▸ **TEKS DOKUMEN**:
§

Artikel ilmiah yang di tangan Pudjiatmoko melaporkan, itik-itik mati tersebut positif virus AI subtipe H5N1. Lebih jauh disebutkan, 7 isolat virus H5N1 yang diisolasi dari itik mati di Sukoharjo, Bantul, Sleman, Wonogiri, Blitar, dan Tegal telah disekuensing, dan terindikasi bukan berasal dari clade (kelompok gen) 2.1 yang endemis pada unggas di Indonesia selama ini.

Tingkat kesamaan asam nukleatnya (homologi) dengan clade 2.1 hanya sekitar 91 % - 93 %. Tetapi memiliki tingkat kekerabatan yang lebih tinggi terhadap clade 2.3.2.1 dengan tingkat kesamaan asam nukleat sekitar 97 % - 98 %. Dan dari analisa filogenetik dapat terbaca, tujuh isolat masuk dalam clade 2.3.2 (lihat gambar).

Meski begitu, Pudjiatmoko terkesan berhati-hati untuk menyebut pasti clade baru 2.3.2 ini sebagai biang keladi kematian. ”Untuk memastikan virus H5N1 clade 2.3.2 sebagai penyebab utama kematian itik, tentu perlu dilakukan uji patogenesitas dan virulensi virus langsung ke itik hidup. Dan saat ini sedang dilakukan uji biologis untuk mengetahui tingkat virulensi virus ini,” katanya. Karena sekalipun uji darah memberikan hasil positif virus AI H5N1, bukan berarti penyebab utama kematian adalah agen AI tersebut. Sebagaimana dikenal selama ini, sekalipun mengidap AI, itik tidak sakit maupun mati.

Sejumlah pihak pun meragukan AI sebagai sebab utama kematian itik, dan menduga ini akibat infeksi Clostridium botulinumdan/atau herpes virus seperti umum terjadi. Tetapi dugaan kematian karena bakteri dan virus lain dipatahkan oleh artikel ilmiah tadi yang menuliskan, pemeriksaan kultur bakteri dari mata, cairan mata, otak, jantung, dan hati menunjukkan hasil negatif terhadap jamur dan bakteri patogen. ”Dan sepanjang pengujian laboratorium, tidak ditemukan infeksi virus lain yang memiliki keganasan pada itik, selain virus H5N1,” tambah Pudji. 

HPAI

Menyoal keganasan virus,Pudjiatmoko dan Koordinator UPPAI (Unit Pengendalian Penyakit Avian Influenza) Muhammad Azhar punya penjelasannya. Umumnya virus AI yang bersifat sangat patogen (Highly Pathogenic Avian Influenza/HPAI)memiliki motif susunan dasar asam amino yang berulang (polybasic) sebelum tapak pemotongan (cleavage site) pada protein haemaglutinin-nya (HA). Virusclade 2.1 yang selama ini beredar di Indonesia memiliki karakter ini, sehingga dikategorikan dalam HPAI.

§

▸ **DAFTAR TUGAS**:
**a.** Menurut teks tentang virus H5N1 pada itik, berapa tingkat kesamaan asam nukleat ketujuh isolat dengan clade 2.3.2.1?
**b.** Berdasarkan teks tentang virus H5N1 pada itik, jelaskan mengapa hasil uji darah yang positif H5N1 belum cukup untuk memastikan virus itu sebagai penyebab utama kematian itik.
**c.** Tuliskan ulang bagian teks tentang virus H5N1 pada itik, mulai dengan "Artikel ilmiah yang" dan berlanjut hingga "dalam clade 2.3.2 (lihat gambar).".
Materi yang menyusul tidak perlu digunakan.

§

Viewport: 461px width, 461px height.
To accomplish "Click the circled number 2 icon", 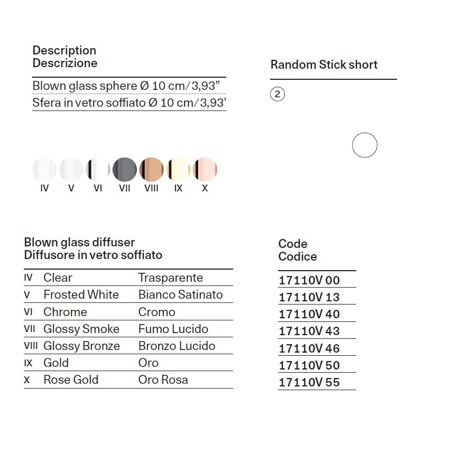I will click(277, 94).
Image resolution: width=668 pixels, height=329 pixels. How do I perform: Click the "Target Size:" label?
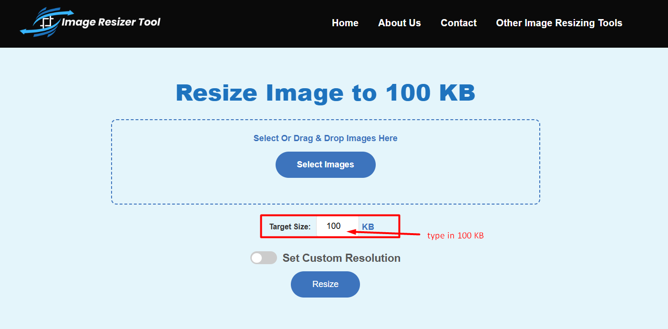point(289,227)
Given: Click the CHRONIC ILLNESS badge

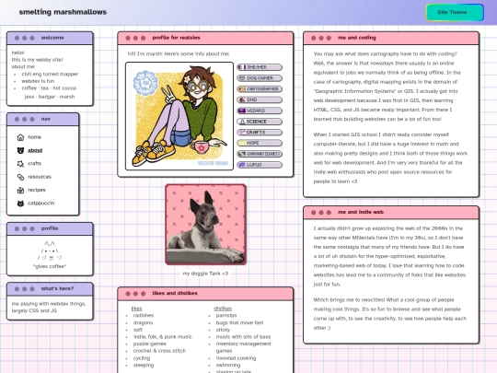Looking at the screenshot, I should pyautogui.click(x=260, y=154).
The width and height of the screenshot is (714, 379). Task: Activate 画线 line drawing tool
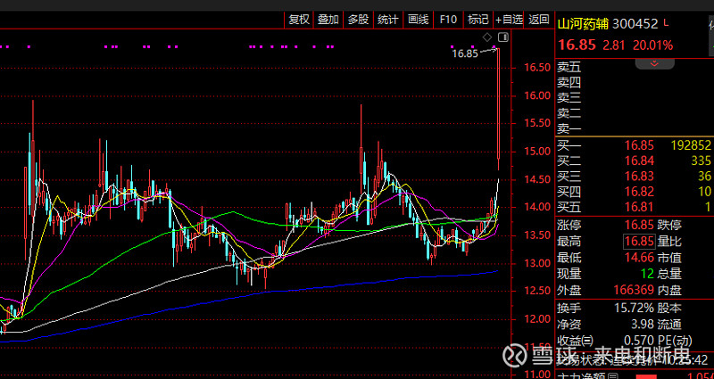[x=418, y=19]
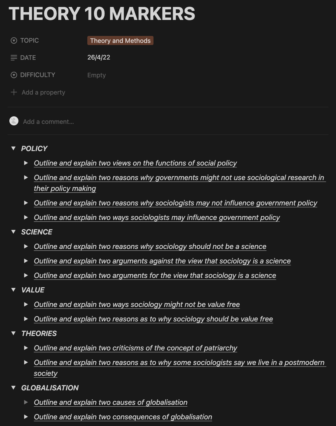Open the Theory and Methods topic tag
Image resolution: width=336 pixels, height=426 pixels.
click(120, 41)
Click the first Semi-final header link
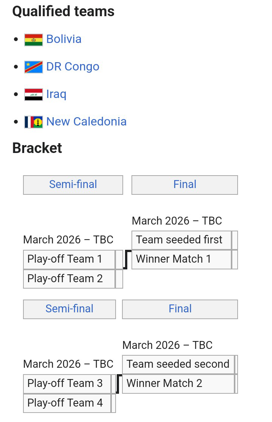The height and width of the screenshot is (422, 272). click(73, 185)
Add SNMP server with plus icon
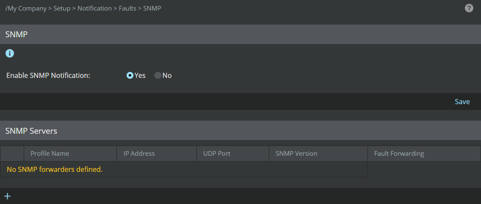The image size is (481, 204). coord(7,196)
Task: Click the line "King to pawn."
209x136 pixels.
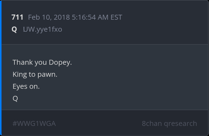Action: click(x=35, y=74)
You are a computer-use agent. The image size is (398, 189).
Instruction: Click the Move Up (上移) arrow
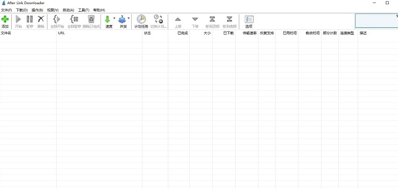178,19
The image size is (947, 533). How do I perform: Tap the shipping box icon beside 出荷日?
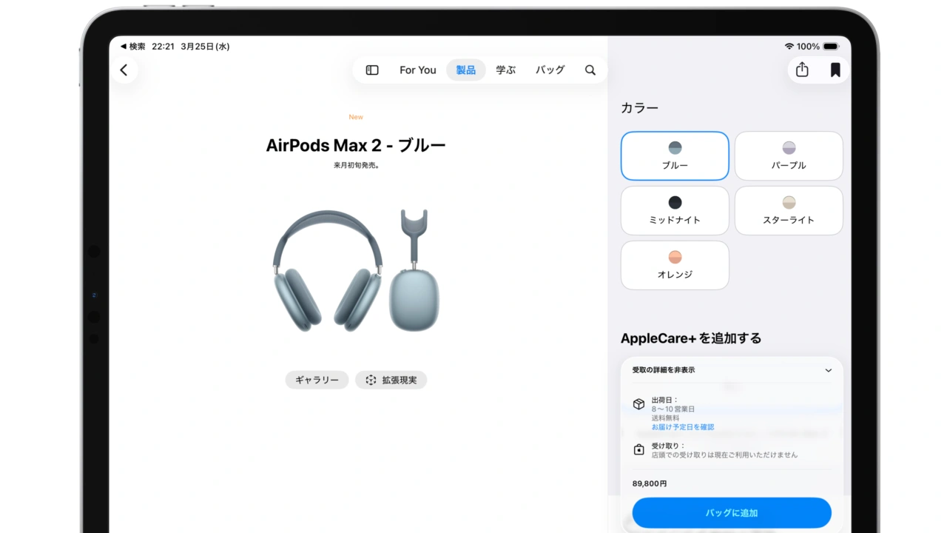tap(638, 403)
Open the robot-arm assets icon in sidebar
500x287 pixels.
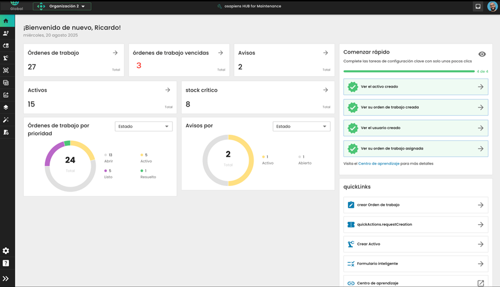click(6, 58)
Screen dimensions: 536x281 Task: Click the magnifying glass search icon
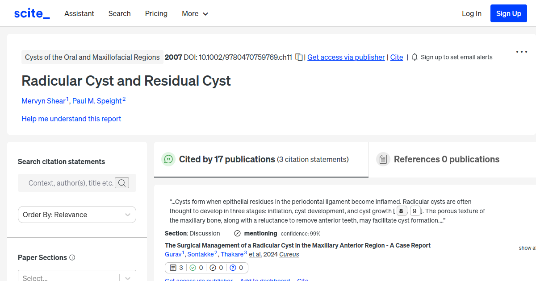(122, 183)
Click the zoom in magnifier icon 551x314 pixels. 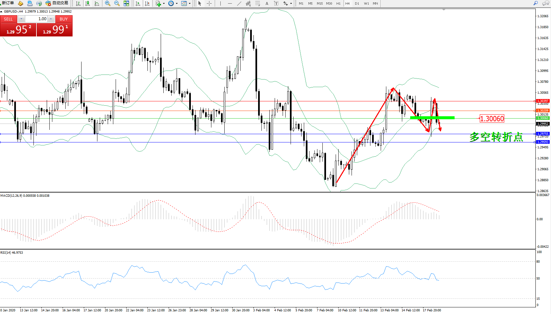(x=107, y=3)
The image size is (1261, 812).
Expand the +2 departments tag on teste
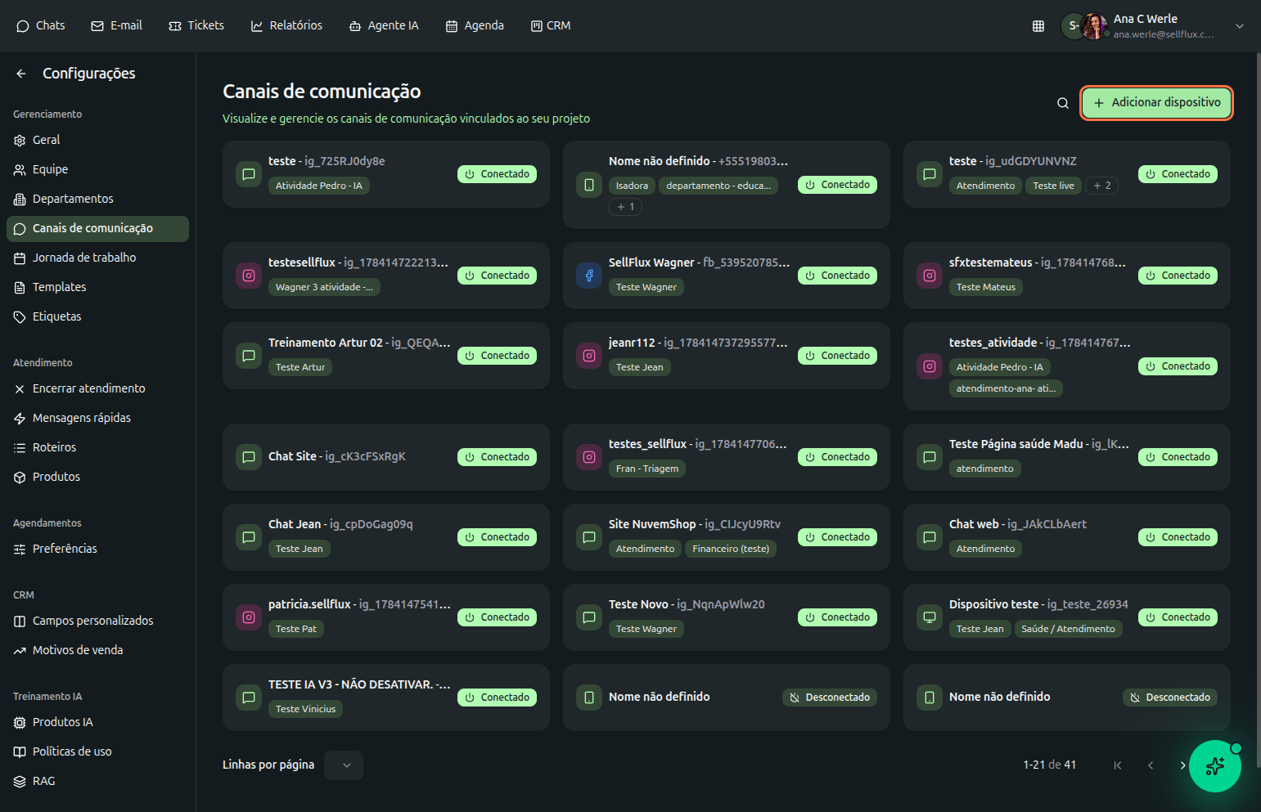(1101, 186)
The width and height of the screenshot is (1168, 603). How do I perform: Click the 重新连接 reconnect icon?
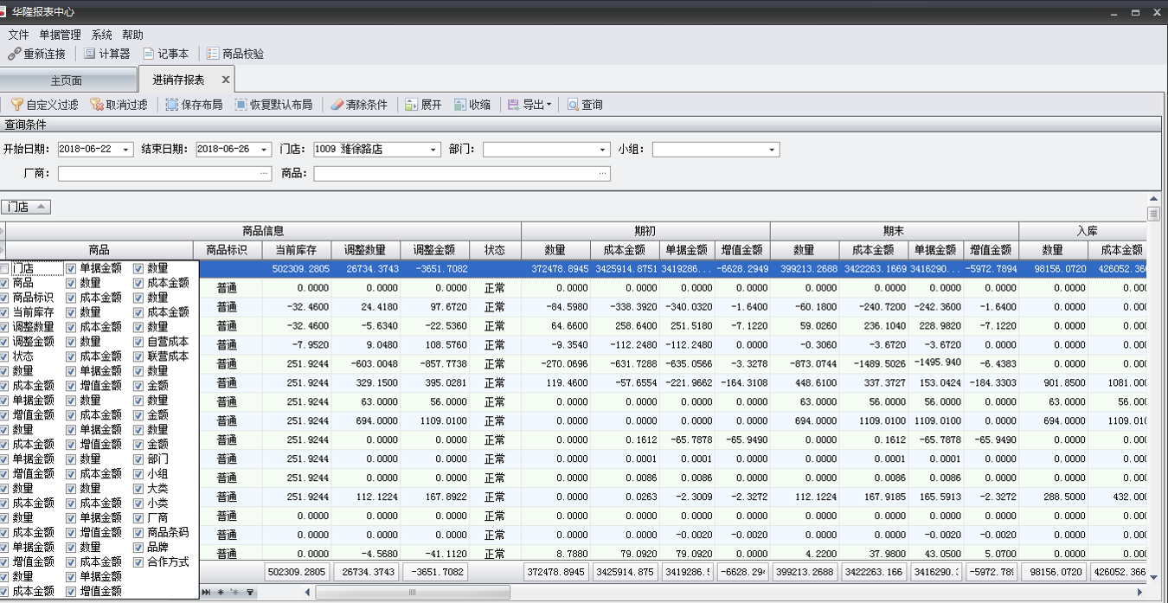coord(13,53)
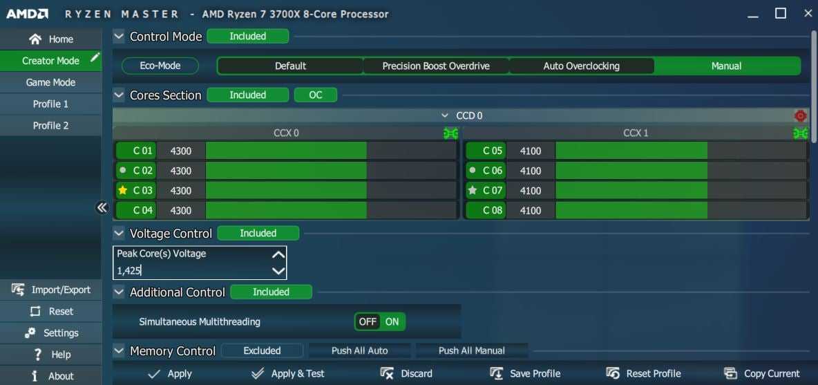Click the green CCX 1 link icon
This screenshot has height=385, width=818.
(800, 133)
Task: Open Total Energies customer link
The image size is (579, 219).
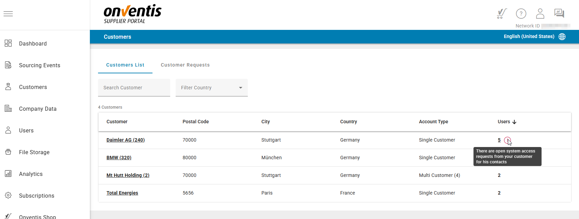Action: click(x=122, y=193)
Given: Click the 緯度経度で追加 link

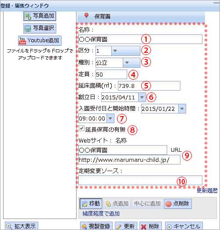Looking at the screenshot, I should (x=101, y=213).

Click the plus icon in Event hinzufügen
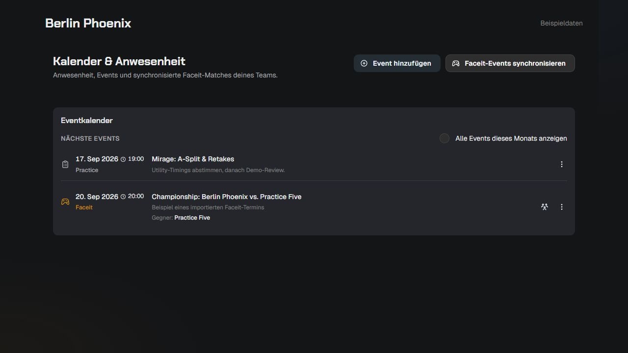tap(364, 63)
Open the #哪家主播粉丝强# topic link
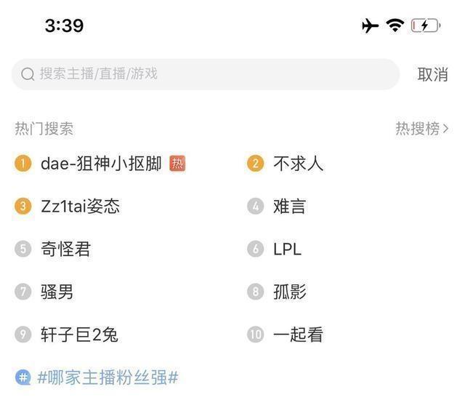The image size is (465, 408). (x=108, y=377)
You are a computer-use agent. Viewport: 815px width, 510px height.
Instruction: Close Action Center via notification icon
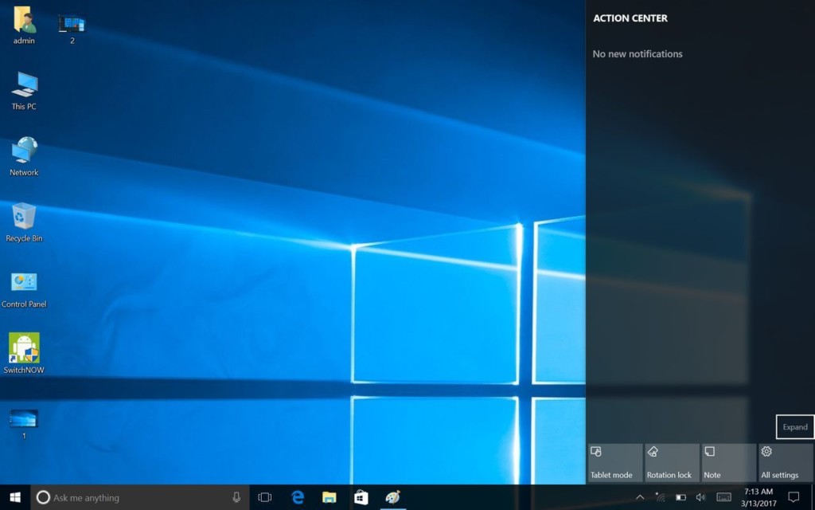[793, 497]

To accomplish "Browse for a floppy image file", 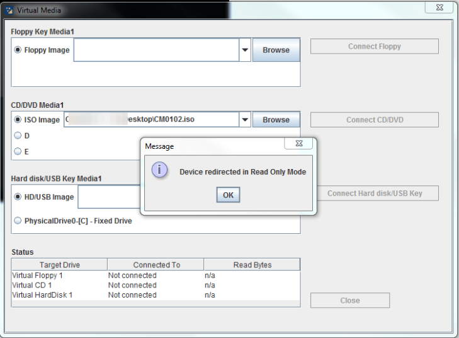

§

▸ **JAWABAN TUGAS**:
**a.** Sekitar 97 % - 98 %.

**b.** Hasil uji darah yang positif virus AI H5N1 tidak berarti agen tersebut penyebab utama kematian. Selama ini itik yang mengidap AI dikenal tidak sakit maupun mati. Karena itu, perlu uji patogenesitas dan virulensi langsung pada itik hidup.

**c.**
Artikel ilmiah yang di tangan Pudjiatmoko melaporkan, itik-itik mati tersebut positif virus AI subtipe H5N1. Lebih jauh disebutkan, 7 isolat virus H5N1 yang diisolasi dari itik mati di Sukoharjo, Bantul, Sleman, Wonogiri, Blitar, dan Tegal telah disekuensing, dan terindikasi bukan berasal dari clade (kelompok gen) 2.1 yang endemis pada unggas di Indonesia selama ini.

Tingkat kesamaan asam nukleatnya (homologi) dengan clade 2.1 hanya sekitar 91 % - 93 %. Tetapi memiliki tingkat kekerabatan yang lebih tinggi terhadap clade 2.3.2.1 dengan tingkat kesamaan asam nukleat sekitar 97 % - 98 %. Dan dari analisa filogenetik dapat terbaca, tujuh isolat masuk dalam clade 2.3.2 (lihat gambar).